Last week I had the rare opportunity to get an inside tour of the various student-led “vehicle” projects being built in NUS Engineering this year.
I’m building a virtual world as an artwork at the moment, and when I was talking about how one would navigate that world, it was suggested to me that we could even potentially incorporate some of the current student vehicle projects as actual vehicles inside the world too. I was really surprised to be able to get a close-up view of all these machines and the chance to speak with the students directly about their projects.
NUS Formula SAE
I had always seen these Formula 1 cars around Engineering but I never knew the story behind them. For the last 22 years, every year there will be a group of Engineering students who come together and spend a year of their time producing a car for the SAE competition, which is an international competition where undergraduate and graduate students “conceive, design, fabricate, develop, and compete with small, formula-style vehicles”.
Hidden away in a couple of workshops and labs (which tap on NUS’s High Performance Computing systems), the students work on designing every single part of the vehicle as well as running simulations and analysis on the parts. Later on, to ensure that the simulations are accurate, they also use sensors to measure the performance of the parts in the vehicle itself, so that they know the validity of their simulations.
The software they use for prototyping is Solidworks, but they also render out beautiful videos which visualise a breakdown of the parts assembly, or the “exploded” view of the parts of the vehicle.
So much attention is paid to every detail, every single part, and every material used. They have to think about the supply chains of materials, availability of fabricators and timelines, and also test out the materials themselves. Here they are using an analysis software which can analyse their parts using finite element analysis (FEA), which means they can analyse things such as the structural, thermal, acoustic properties of the parts.
For example, they use this ANSYS software can use it to simulate how the materials will react under stress or deformation, how different parts would interact together, and how they might optimise the structural design.
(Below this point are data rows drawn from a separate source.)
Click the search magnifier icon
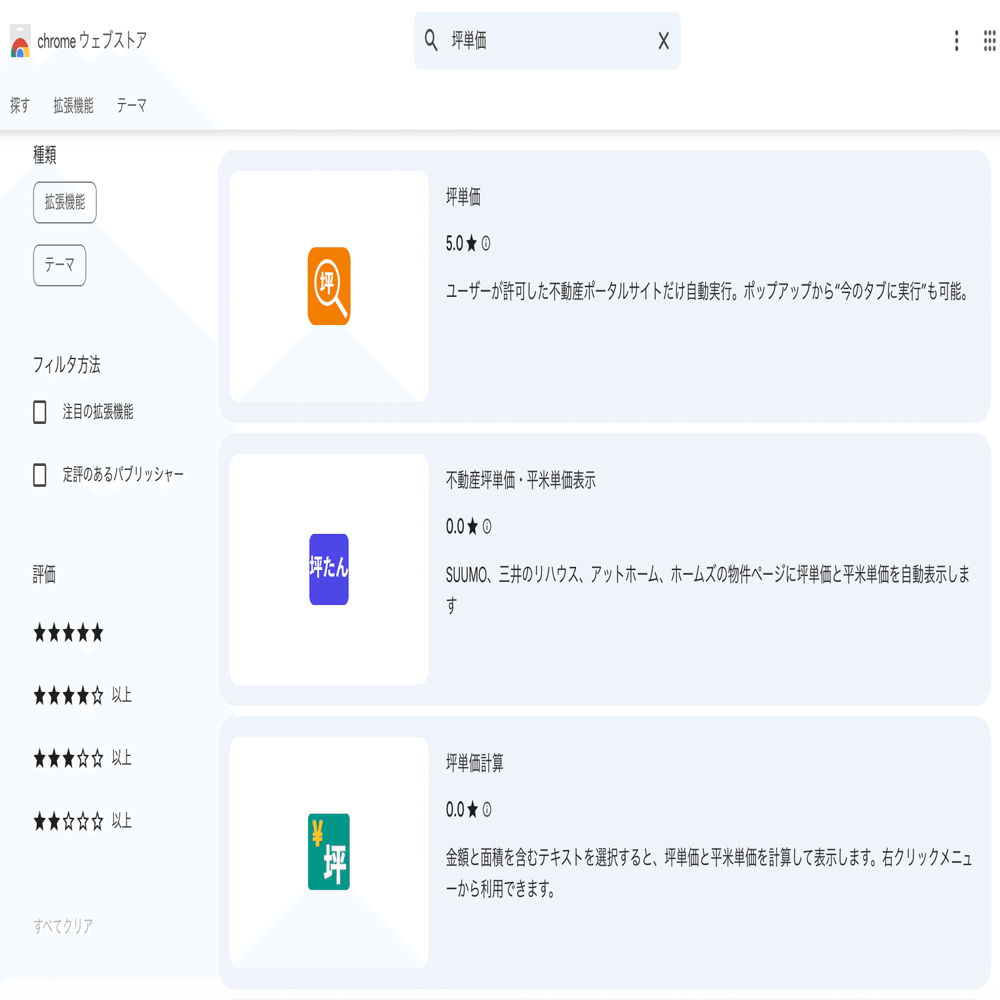Viewport: 1000px width, 1000px height. [x=431, y=41]
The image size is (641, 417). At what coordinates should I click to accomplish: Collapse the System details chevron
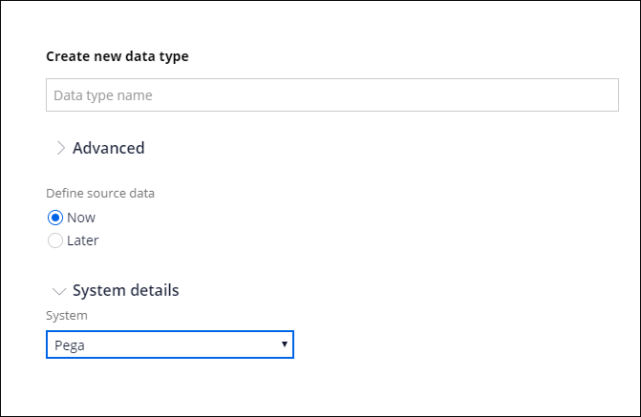click(60, 291)
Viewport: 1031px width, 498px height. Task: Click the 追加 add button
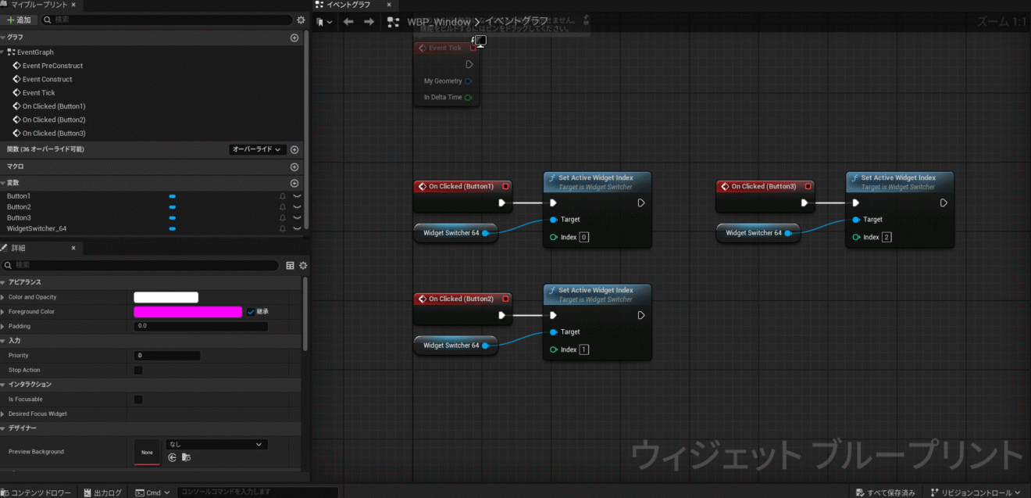pos(20,20)
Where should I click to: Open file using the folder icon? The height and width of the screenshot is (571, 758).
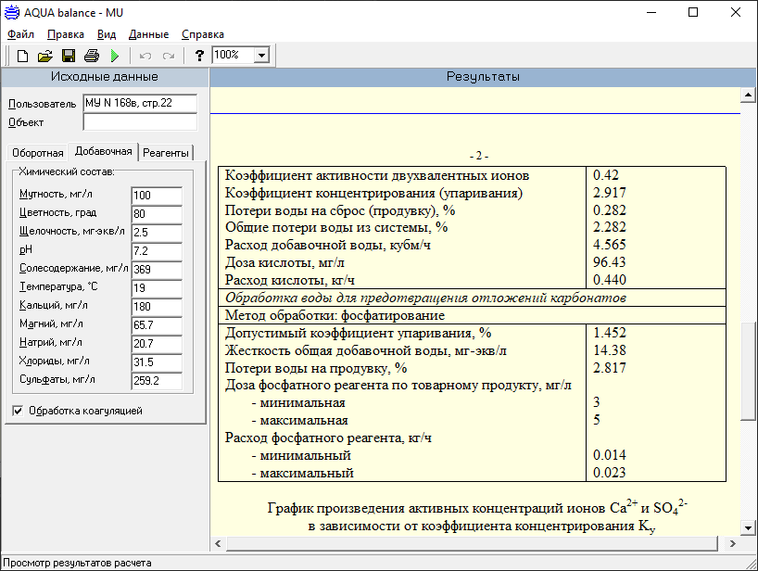click(x=44, y=56)
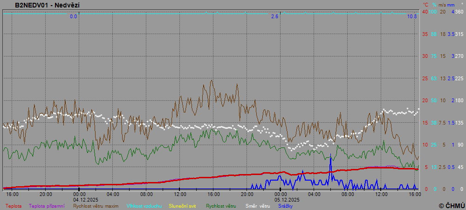Click the red °C unit label
Image resolution: width=466 pixels, height=210 pixels.
[425, 4]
The software might even produce an optimised design which could potentially perform as well than the original human designed part but it might look very strange to the human eye and it might also cost more to produce.
This above is the carbon fibre material used for the body of the car which has been previously put through a stress test, hence the little divot you see in the middle of it.
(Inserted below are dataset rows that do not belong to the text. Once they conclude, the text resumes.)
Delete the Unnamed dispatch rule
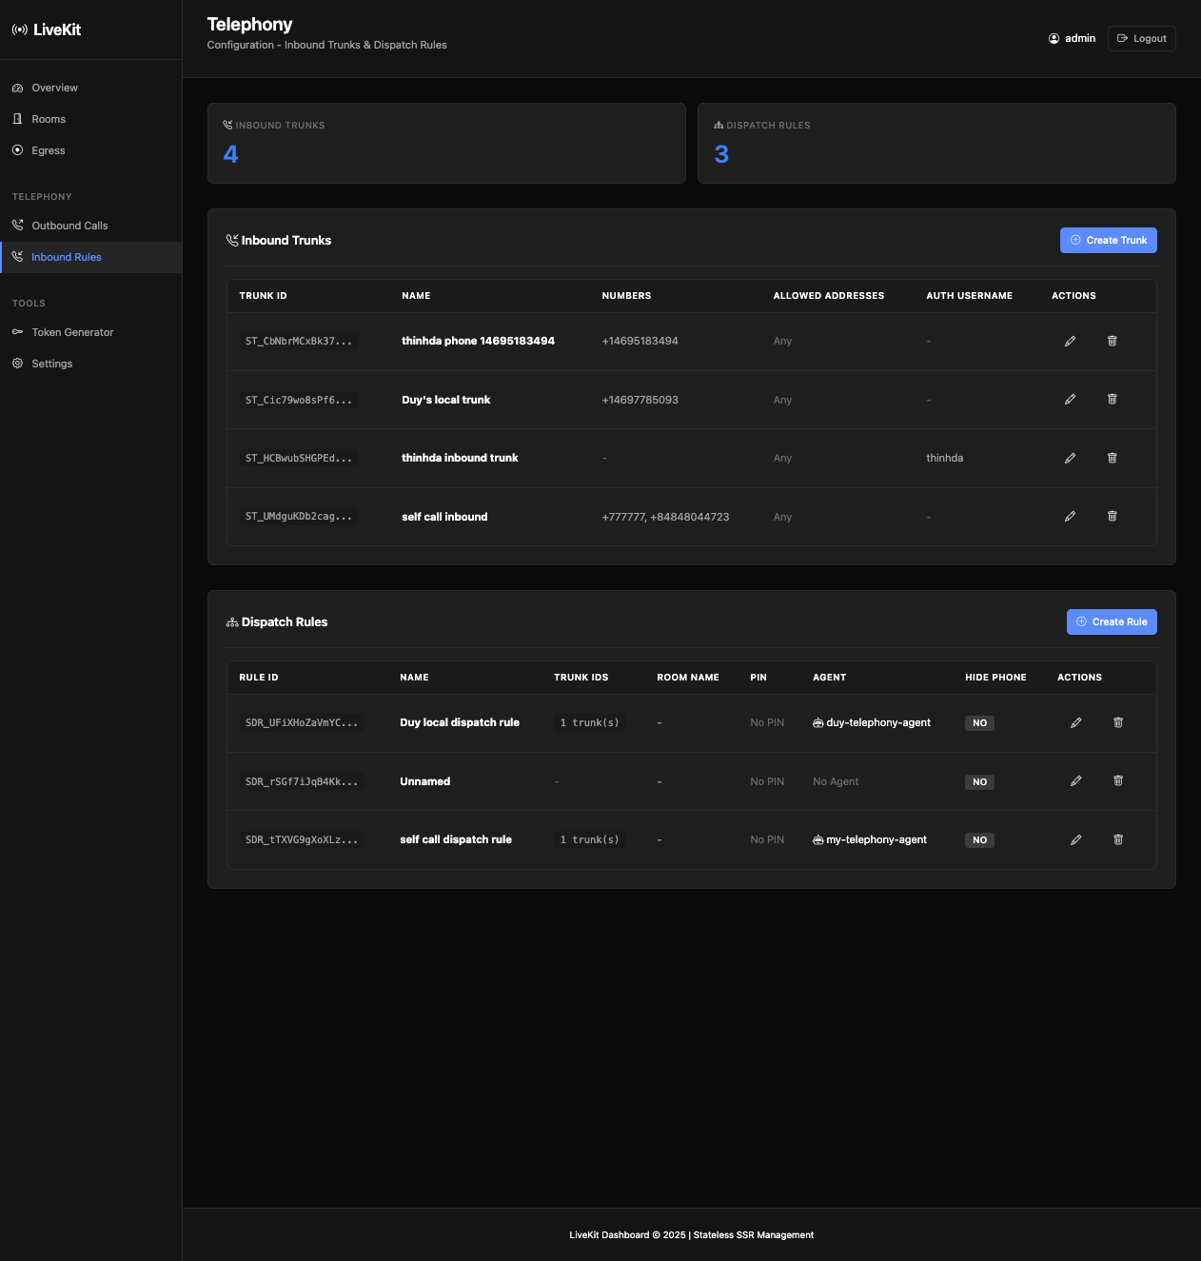The image size is (1201, 1261). coord(1118,781)

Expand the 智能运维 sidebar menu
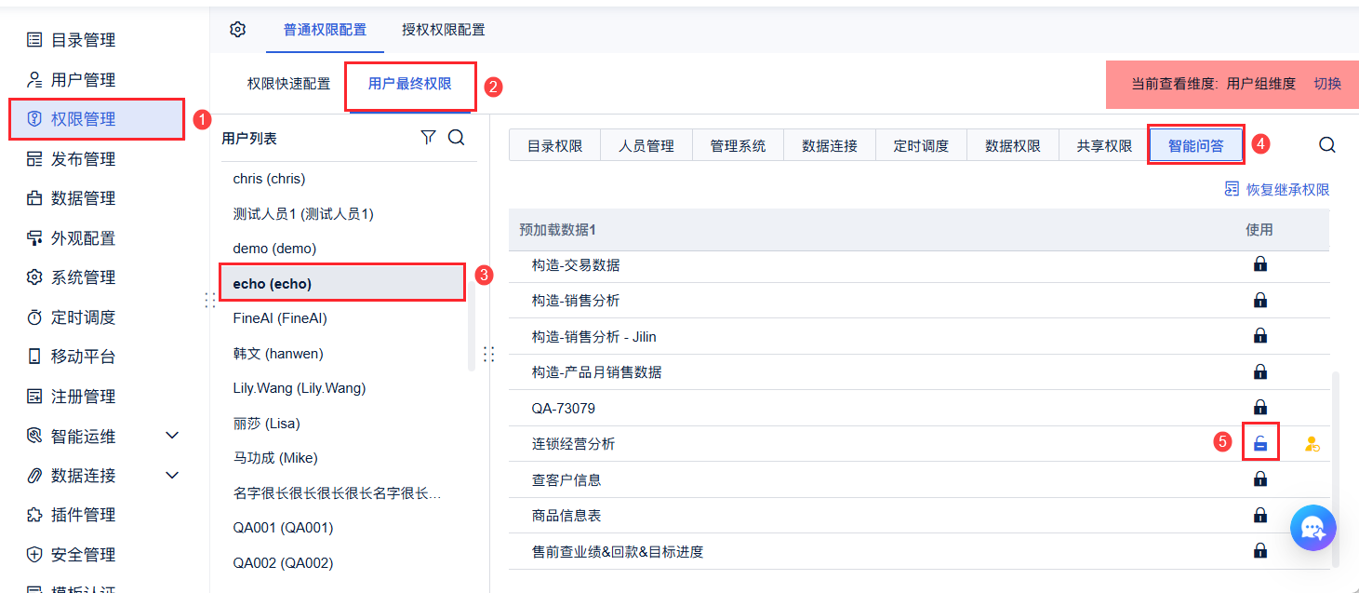(x=172, y=436)
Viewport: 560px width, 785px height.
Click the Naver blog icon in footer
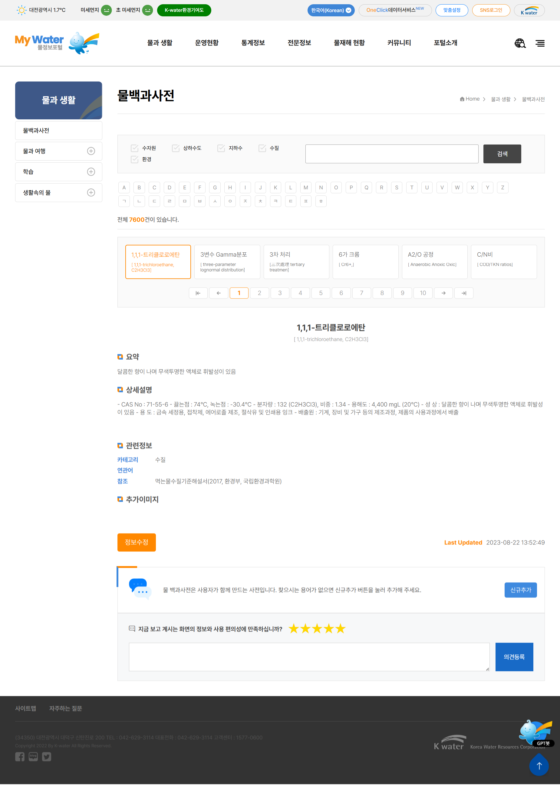[33, 757]
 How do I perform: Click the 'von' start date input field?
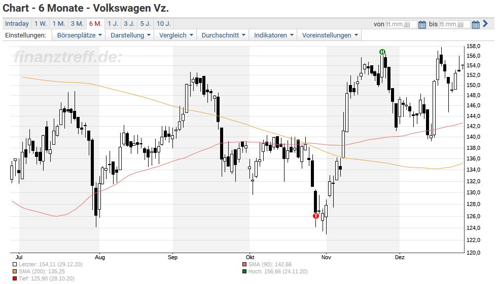pos(401,24)
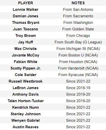Open the Damian Jones player entry
Screen dimensions: 106x130
point(26,16)
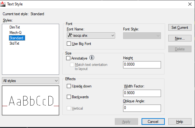
Task: Enable the Use Big Font checkbox
Action: (x=69, y=43)
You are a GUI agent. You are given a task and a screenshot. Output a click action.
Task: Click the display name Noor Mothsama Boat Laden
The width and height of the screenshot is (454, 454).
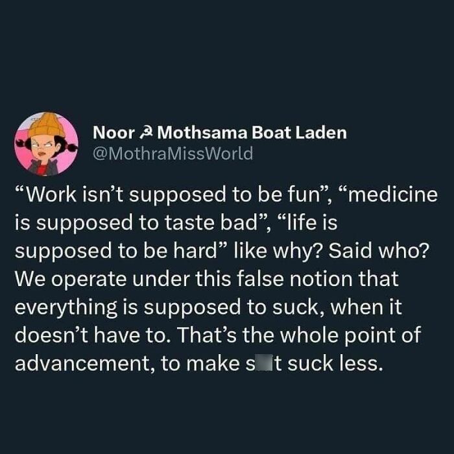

The students are divided up into teams tackling different portions of the design and engineering challenge of building the formula-style vehicle, which then includes the teams that build the Chassis (each of the following is a team: chassis, suspension, brakes/tyres/steering, aerodynamics, and driver controls), teams which work on Vehicle dynamics and simulations (vehicle modelling, driver training and simulations), and teams working on the Powertrain (electronics and electrical, accumulator, cooling system, and tractive system). This year they have 26 students, some from Year 4 and some from Year 3, with a mixture of mechanical and electrical engineering students.
This year their vehicle is an electric vehicle so it is supposed to look quite different since it is no longer powered by combustion. The thing that was impressed upon me is that every single tiny part you see here had to be justified for it to be a part of the car design and everything was important to its function. After the parts were fabricated, all of the assembly was done by the students who then got to make their mark in different parts of the vehicle. A student also drives it for the competition!
What you see here in the background (the red part) is last year’s car from 2021.
Robomaster Team LumiNUS
Nestled away in a standalone building that has its own little “warehouse arena” is Team LumiNUS which is quietly building a small fleet of land and air robots to battle it out in a robo “deathmatch”! (Deathmatch is the word used by DJI on their website)
To be absolutely frank this is what I imagined at first…
I don’t know about you but I definitely watched a fair bit of Robot Wars in the past on the telly and at first I thought it would be something involving fire and smashing and something almost medieval like BBC’s Robot Wars. But, it turns out that the DJI RoboMaster University Championships are a lot more… er…. civilised? Orderly?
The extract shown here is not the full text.